[課題]
本文の「ところで、「おもしろい話」はアドリブ性があるからこそ爆発すると僕は考えている。」から「しまい、ウケづらくなるのだ。」までの部分を、「親戚のおっちゃん」を「近所のおばちゃん」に置き換えて書き直せ。

[本文]
一口にお笑いといっても様々な項目がある。
代表されるのは、落語、漫才、コントといったような、あらかじめネタを練って披露するもの。
他には、アドリブ芸としてのトーク(実際は枕からオチまで練られているので、アドリブという形態をしたネタではあるが)、大喜利などがある。
トークは元々競い合うものではなく、芸人さんの話術という、いちスキルでしかなかった。
ところで、「おもしろい話」はアドリブ性があるからこそ爆発すると僕は考えている。
例えば、同じくらいおもしろい(ウケる)話があるとする。
一つは、会社での失敗談。
もう一つは、親戚のおっちゃんの話。
そんなあなたが今、会社の同僚と仕事の話の最中に、同僚を笑かしたいと思ったとする。
その時、どちらの話を選択した方がよりウケるだろうか?
間違いなく後者である。
その流れを汲んだ話の方がアドリブ性が高く、おもしろく感じるのだ。
いくら同じおもしろさの話だとはいえ、仕事の話の流れで、親戚のおっちゃんの話は、
「なんだよ、急に。えらい放り込んできたな」とネタっぽくなってしまう。
このネタっぽくなるというのがポイントである。
つまり、ネタはあらかじめ用意されたものであるので、その場のハードルが上がってしまい、ウケづらくなるのだ。
(ハードルを上げる行為としては他に、話始める際「この前、面白いことがあって」と言ってしまうことなど)

[データ抜粋]

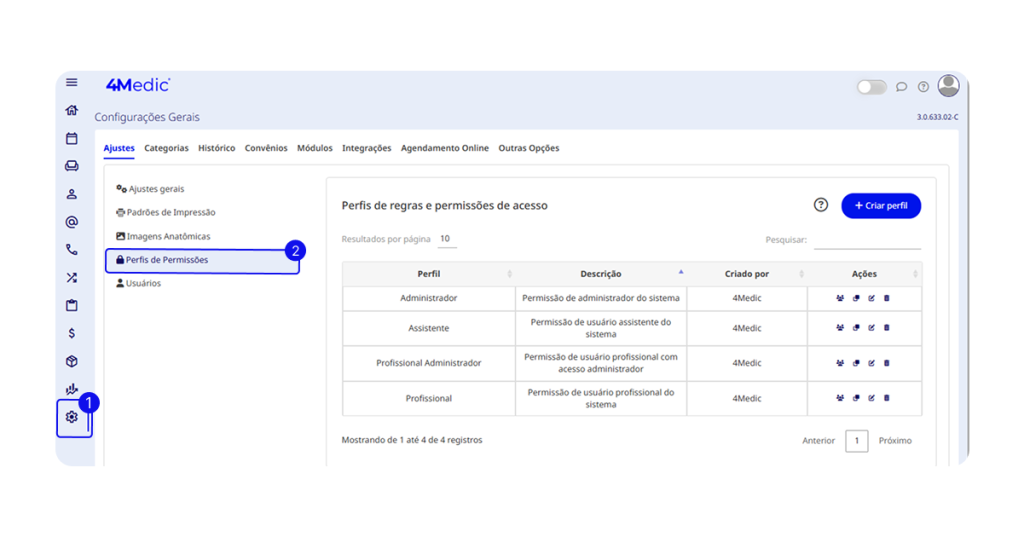Image resolution: width=1024 pixels, height=537 pixels.
Task: Click the dollar sign financial icon
Action: point(72,333)
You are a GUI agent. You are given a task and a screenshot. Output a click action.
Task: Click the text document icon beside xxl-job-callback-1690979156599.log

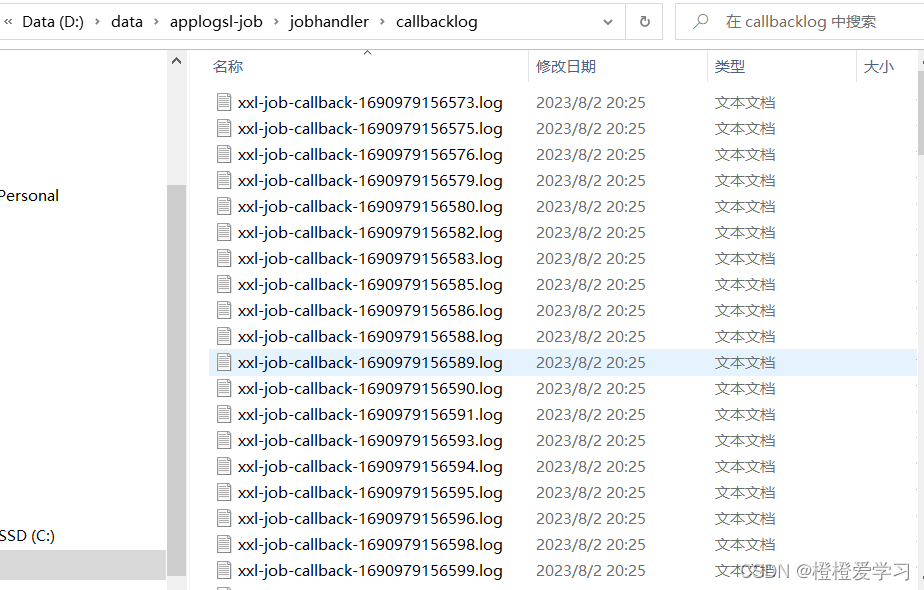click(224, 570)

[解答全文]
ところで、「おもしろい話」はアドリブ性があるからこそ爆発すると僕は考えている。
例えば、同じくらいおもしろい(ウケる)話があるとする。
一つは、会社での失敗談。
もう一つは、近所のおばちゃんの話。
そんなあなたが今、会社の同僚と仕事の話の最中に、同僚を笑かしたいと思ったとする。
その時、どちらの話を選択した方がよりウケるだろうか?
間違いなく後者である。
その流れを汲んだ話の方がアドリブ性が高く、おもしろく感じるのだ。
いくら同じおもしろさの話だとはいえ、仕事の話の流れで、近所のおばちゃんの話は、
「なんだよ、急に。えらい放り込んできたな」とネタっぽくなってしまう。
このネタっぽくなるというのがポイントである。
つまり、ネタはあらかじめ用意されたものであるので、その場のハードルが上がってしまい、ウケづらくなるのだ。